Cette décision, validée par les États membres, repousse l’évaluation des performances environnementales sur une période de trois ans, de 2025 à 2027, au lieu d’une année unique. Ce recul stratégique de Bruxelles intervient après des mois de pression intense exercée par les industriels, qui dénonçaient l’irréalisme des exigences européennes.
Pour les constructeurs, ces pénalités représentaient une menace colossale : jusqu’à 16 milliards d’euros d’amendes en cas de non-respect. Ils estiment pourtant avoir fourni les efforts nécessaires en matière d’électrification de leurs gammes, pointant du doigt la frilosité des acheteurs vis-à-vis des véhicules 100 % électriques.
En toile de fond, la Commission européenne dit vouloir relancer la dynamique des ventes de voitures à batterie. Un objectif désormais inscrit dans un plan d’action plus global, présenté par Ursula von der Leyen, qui mêle soutien industriel et ambitions climatiques. Mais cet allègement réglementaire alimente les critiques sur un éventuel renoncement aux objectifs verts.
Il faut dire que le contexte politique européen a changé. Depuis les élections de 2024, marquées par une poussée des partis conservateurs et un recul des Verts, plusieurs politiques climatiques sont réexaminées à l’aune des réalités économiques. Pour autant, Bruxelles affirme maintenir le cap d’une interdiction des voitures thermiques neuves dès 2035.
Ce revirement partiel marque aussi le retour en force du lobby automobile, longtemps marginalisé depuis le scandale du Dieselgate. Fort de cette victoire, le secteur espère désormais infléchir d’autres réglementations. Mais tous les acteurs ne sont pas alignés : certaines marques comme BMW ou Stellantis se montrent réticentes à toute remise en cause du calendrier initial.
La question d’un traitement différencié pour les véhicules compacts, jugés essentiels à une mobilité abordable, s’invite également dans le débat. Des dirigeants tels que Luca de Meo (Renault) ou John Elkann (Stellantis) plaident pour une révision du cadre normatif afin de permettre la production de petites voitures rentables et accessibles.
Cette revendication fait écho à une réalité bien tangible : le prix des véhicules ne cesse de grimper.
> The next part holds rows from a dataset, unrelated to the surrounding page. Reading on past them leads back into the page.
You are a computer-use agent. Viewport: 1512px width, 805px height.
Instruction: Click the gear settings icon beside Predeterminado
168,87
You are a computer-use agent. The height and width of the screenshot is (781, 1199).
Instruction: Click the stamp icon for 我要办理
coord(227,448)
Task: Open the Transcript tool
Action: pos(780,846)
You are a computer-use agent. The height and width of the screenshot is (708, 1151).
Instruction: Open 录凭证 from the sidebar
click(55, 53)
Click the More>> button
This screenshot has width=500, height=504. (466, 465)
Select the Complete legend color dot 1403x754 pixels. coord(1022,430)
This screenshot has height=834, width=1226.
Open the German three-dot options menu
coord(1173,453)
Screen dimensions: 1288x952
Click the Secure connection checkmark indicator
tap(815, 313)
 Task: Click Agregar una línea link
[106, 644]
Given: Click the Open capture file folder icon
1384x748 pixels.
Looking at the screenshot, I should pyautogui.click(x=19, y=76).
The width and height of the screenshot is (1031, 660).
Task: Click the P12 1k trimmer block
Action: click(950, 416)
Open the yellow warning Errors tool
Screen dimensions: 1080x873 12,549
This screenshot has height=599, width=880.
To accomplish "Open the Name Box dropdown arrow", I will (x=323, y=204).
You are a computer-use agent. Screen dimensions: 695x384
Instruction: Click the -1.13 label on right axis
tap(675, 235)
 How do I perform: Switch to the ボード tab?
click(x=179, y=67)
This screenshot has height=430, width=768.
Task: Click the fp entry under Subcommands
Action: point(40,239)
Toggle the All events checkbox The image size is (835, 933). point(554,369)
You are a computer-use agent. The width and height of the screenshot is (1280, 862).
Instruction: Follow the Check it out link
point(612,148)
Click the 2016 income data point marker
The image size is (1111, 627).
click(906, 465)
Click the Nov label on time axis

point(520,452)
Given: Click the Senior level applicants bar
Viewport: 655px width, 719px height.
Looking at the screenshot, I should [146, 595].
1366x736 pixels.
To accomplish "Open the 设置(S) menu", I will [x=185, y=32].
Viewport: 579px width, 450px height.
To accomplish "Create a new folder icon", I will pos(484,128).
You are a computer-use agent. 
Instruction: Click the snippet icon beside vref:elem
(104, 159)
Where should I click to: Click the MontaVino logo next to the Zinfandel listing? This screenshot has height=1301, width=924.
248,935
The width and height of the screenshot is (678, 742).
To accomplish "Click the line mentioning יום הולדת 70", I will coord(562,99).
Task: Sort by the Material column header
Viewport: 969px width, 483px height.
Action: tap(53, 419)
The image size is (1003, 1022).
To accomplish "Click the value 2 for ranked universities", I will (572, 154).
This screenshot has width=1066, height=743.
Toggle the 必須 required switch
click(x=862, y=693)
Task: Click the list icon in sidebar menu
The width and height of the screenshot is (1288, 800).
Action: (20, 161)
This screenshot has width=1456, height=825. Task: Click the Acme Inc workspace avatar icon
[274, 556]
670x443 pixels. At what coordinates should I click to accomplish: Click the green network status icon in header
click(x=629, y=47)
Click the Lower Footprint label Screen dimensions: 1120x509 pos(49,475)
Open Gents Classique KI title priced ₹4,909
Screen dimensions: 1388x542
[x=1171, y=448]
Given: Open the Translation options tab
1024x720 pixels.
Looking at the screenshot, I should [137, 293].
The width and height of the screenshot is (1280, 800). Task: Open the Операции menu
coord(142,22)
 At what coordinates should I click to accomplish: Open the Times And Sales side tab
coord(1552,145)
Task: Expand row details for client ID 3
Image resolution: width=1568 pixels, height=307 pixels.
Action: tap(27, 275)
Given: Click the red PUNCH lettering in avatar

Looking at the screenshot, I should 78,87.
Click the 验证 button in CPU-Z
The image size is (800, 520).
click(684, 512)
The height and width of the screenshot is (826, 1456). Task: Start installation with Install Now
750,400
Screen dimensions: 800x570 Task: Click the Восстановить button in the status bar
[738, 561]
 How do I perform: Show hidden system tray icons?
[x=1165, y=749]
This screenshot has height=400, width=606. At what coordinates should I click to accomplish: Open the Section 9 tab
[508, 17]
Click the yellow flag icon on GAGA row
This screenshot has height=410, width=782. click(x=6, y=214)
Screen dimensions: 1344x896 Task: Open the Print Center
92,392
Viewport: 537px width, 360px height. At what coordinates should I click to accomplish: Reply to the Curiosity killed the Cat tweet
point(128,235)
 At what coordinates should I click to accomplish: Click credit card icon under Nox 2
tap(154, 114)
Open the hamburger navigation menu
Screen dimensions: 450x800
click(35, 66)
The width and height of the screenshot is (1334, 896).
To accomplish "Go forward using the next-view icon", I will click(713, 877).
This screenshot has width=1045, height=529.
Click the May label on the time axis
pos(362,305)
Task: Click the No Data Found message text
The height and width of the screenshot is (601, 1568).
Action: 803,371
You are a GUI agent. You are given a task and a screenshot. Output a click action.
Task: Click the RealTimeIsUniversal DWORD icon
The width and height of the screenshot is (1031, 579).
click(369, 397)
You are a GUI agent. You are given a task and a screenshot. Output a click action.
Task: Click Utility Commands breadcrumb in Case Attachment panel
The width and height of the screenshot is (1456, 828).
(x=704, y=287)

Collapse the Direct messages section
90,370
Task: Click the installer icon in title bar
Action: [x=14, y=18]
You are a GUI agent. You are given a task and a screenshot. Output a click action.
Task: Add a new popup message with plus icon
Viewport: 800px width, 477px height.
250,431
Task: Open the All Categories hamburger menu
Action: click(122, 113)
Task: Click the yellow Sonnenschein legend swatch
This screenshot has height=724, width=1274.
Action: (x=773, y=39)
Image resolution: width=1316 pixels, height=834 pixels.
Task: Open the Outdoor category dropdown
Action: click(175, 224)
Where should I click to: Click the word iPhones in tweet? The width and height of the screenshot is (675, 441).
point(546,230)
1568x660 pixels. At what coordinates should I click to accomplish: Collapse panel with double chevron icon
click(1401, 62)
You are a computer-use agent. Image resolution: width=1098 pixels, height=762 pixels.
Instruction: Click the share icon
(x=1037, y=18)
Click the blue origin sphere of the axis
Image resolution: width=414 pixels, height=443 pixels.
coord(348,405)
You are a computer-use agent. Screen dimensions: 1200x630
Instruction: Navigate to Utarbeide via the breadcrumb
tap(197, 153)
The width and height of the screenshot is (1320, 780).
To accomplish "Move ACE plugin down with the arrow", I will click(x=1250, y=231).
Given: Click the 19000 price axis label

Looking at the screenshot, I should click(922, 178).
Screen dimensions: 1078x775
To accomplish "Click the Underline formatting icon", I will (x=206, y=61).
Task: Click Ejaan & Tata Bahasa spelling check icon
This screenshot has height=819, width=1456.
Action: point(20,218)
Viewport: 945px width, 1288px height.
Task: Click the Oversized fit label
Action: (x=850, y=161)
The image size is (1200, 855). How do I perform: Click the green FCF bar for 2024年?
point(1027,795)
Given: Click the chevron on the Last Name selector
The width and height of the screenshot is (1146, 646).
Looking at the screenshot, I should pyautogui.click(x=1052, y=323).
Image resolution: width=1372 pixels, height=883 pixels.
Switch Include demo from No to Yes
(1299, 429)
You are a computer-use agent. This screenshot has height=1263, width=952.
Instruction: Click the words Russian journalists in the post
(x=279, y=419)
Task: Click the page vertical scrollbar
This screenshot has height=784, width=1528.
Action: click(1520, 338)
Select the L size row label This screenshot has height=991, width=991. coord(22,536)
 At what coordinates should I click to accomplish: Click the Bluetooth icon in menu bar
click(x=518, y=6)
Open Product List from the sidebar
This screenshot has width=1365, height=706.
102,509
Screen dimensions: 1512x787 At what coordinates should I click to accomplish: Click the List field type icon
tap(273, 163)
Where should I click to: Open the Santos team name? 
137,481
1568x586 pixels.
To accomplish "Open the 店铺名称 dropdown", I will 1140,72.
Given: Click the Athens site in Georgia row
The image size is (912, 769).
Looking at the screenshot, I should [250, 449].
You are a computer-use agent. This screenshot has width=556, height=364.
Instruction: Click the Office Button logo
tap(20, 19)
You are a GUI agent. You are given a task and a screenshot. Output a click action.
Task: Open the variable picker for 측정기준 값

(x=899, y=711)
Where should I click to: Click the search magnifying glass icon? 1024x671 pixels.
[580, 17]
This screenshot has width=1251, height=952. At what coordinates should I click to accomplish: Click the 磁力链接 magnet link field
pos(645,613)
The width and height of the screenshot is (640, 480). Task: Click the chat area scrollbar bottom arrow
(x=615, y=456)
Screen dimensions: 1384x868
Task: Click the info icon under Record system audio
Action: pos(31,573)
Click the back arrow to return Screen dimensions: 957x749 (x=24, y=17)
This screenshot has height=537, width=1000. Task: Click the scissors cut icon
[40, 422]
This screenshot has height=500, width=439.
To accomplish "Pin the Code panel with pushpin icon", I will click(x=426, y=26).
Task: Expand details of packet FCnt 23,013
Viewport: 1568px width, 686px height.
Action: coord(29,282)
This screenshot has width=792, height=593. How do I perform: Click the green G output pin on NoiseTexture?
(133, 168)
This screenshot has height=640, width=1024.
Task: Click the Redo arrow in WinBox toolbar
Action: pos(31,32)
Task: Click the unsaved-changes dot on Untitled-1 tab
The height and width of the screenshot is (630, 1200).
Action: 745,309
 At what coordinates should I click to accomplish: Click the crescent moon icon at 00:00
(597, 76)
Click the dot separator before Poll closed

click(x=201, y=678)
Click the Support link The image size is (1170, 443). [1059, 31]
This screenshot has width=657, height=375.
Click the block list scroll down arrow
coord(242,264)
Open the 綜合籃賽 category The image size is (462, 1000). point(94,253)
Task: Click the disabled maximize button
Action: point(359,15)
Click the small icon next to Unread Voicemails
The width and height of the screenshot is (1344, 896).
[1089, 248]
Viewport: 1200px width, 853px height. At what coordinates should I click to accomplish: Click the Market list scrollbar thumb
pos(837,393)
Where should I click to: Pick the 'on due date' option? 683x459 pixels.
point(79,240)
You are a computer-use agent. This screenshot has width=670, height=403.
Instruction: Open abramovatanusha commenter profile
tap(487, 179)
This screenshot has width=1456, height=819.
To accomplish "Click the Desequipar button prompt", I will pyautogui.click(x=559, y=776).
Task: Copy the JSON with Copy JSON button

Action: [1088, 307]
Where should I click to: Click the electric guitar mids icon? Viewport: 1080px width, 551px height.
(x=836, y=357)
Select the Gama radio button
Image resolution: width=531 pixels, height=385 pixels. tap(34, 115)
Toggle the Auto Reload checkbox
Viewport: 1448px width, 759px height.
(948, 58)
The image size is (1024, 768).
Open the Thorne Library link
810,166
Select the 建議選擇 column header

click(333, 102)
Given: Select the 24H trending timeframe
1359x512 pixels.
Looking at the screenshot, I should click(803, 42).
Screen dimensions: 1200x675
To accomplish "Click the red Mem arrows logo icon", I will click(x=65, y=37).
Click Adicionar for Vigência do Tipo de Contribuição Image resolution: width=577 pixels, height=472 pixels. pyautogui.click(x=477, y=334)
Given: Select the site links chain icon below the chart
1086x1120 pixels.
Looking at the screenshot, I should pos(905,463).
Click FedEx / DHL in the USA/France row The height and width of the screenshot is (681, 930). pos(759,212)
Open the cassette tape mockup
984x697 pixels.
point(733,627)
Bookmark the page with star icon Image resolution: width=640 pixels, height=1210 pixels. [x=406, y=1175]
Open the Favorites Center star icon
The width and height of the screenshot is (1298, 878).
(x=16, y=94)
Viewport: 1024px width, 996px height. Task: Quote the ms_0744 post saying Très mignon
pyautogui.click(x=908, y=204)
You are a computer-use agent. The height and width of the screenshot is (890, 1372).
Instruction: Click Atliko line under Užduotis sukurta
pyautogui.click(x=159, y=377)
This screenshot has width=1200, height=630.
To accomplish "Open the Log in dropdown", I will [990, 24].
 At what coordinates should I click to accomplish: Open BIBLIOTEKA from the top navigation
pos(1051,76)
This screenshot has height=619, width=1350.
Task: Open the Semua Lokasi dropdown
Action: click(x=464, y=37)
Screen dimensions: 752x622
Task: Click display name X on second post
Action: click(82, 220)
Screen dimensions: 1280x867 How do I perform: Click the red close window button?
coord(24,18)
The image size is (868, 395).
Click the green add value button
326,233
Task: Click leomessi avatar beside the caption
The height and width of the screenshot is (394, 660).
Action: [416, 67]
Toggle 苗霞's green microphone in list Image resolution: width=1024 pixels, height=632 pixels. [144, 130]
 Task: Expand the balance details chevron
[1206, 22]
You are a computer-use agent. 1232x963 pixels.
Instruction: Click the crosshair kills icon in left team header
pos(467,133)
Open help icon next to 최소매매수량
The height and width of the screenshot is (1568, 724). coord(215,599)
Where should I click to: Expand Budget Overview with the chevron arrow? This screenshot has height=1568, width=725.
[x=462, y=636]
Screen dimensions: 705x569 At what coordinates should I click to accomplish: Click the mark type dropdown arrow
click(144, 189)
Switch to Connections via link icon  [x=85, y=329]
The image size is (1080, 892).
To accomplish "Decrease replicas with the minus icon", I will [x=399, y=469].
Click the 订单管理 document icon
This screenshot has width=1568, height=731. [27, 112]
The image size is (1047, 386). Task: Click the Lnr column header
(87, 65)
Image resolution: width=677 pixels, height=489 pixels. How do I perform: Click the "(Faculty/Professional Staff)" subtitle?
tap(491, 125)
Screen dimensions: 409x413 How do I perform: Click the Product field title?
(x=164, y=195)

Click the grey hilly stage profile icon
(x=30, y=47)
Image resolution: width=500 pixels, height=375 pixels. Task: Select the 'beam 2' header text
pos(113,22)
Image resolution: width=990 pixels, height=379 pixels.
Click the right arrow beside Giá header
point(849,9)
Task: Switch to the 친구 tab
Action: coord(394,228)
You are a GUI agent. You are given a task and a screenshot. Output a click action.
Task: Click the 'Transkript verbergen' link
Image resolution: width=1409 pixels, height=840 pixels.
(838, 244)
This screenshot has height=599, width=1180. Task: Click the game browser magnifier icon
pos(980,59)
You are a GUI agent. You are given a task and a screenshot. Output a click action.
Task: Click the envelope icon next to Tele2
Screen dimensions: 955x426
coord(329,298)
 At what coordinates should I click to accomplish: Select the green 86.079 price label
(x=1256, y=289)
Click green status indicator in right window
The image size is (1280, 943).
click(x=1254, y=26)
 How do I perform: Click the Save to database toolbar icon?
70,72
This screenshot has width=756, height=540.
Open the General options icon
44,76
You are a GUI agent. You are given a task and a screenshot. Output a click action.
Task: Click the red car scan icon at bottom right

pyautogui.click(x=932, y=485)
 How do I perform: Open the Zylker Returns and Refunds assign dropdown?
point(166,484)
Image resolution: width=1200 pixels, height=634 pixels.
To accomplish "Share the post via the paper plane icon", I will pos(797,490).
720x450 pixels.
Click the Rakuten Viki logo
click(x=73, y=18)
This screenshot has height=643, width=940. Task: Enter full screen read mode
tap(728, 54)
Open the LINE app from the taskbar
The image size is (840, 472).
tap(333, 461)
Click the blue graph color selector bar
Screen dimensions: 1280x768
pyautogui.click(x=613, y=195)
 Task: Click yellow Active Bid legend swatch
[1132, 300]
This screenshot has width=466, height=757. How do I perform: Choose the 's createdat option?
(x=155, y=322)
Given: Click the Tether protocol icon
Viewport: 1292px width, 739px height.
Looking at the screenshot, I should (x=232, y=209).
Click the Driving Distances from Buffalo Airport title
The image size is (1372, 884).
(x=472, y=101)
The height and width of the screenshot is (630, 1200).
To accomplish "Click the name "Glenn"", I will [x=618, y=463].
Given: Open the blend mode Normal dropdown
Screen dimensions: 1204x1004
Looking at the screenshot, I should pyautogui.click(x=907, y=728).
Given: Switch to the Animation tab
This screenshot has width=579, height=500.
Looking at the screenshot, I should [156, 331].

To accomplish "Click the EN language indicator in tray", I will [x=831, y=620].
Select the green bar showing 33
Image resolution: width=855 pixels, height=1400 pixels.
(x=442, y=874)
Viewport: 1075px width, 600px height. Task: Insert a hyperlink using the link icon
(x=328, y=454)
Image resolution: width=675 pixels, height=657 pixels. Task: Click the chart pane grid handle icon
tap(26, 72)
Selon une étude récente, le coût moyen d’une voiture neuve a augmenté de 66 % entre 2001 et 2021 en Europe. Les réglementations successives, souvent conçues pour des modèles haut de gamme, sont pointées du doigt pour leur contribution à cette inflation.
Face à cette accumulation de normes techniques et environnementales, parfois qualifiée de « millefeuille réglementaire », les industriels appellent à une simplification et une adaptation. Ils réclament désormais des règles pensées pour une industrie automobile plus équilibrée, capable de concilier impératifs écologiques, compétitivité et accès pour le plus grand nombre.